We can see that it’s the letter A
, which already looks interesting since we are
subtracting the first capital letter from the input.
We can do the same with other hex values. Keep in mind that the comparison
against 0x19
is made after subtracting 0x41
, so we should look for the character
at 0x5A
, which is Z
. We are basically checking if the character is between A
and
Z
.
2.5. The SIL
register
Although the SIL
register is not commonly used, it’s used to access the lower 8
bits of the ESI
register.
2.6. Using repz
along with ret
For more information about why repz
is used with ret
, see Challenge 6.
3. C translation
The first version uses register names and is a more direct translation.

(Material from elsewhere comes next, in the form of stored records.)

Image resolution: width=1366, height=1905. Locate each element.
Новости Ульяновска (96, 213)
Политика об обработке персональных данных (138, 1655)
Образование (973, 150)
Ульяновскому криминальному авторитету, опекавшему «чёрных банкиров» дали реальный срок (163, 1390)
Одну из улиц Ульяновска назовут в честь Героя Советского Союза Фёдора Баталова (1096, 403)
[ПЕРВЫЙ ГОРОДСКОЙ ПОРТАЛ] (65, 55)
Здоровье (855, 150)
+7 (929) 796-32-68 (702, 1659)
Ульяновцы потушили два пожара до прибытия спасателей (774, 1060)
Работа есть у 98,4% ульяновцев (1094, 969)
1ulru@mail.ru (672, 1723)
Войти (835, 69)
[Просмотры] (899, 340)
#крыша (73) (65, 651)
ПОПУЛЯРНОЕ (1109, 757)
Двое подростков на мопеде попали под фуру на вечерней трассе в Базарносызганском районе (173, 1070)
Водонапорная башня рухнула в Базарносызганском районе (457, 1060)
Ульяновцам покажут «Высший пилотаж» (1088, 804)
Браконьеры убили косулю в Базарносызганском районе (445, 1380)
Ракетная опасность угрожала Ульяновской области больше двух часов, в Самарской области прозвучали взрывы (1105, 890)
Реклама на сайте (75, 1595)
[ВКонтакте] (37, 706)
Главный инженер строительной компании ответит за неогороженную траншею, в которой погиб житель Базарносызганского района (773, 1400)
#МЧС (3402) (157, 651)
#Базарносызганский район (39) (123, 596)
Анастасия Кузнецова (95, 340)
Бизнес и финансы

void func(char* rcx) { if (*rcx == 0) return; do { char esi = *rcx - 0x41; if (esi <= 0x19) { *rcx += 0x20; } rcx++; } while (*rcx != 0); }
If we look at the assembly, we can also see that the functions return the
initial parameter (rdi
), since it gets loaded into rax
at the start. I didn’t
add it to the C translations because I feel like it’s a detail that can just be
mentioned, keeping the C code cleaner.
This is the final function after optimizing the loops and renaming the variables.
void func(char* ptr) { while (*ptr != '\0') { char c = *ptr - 'A'; /* esi */ /* Between 'A' and 'Z' */ if (c <= 25) { /* Convert from 'A' (0x41) to 'a' (0x61) */ *ptr += 32; } ptr++; } }
After looking at the code, we can determine that the function is used to convert all uppercase letters of a string into lowercase.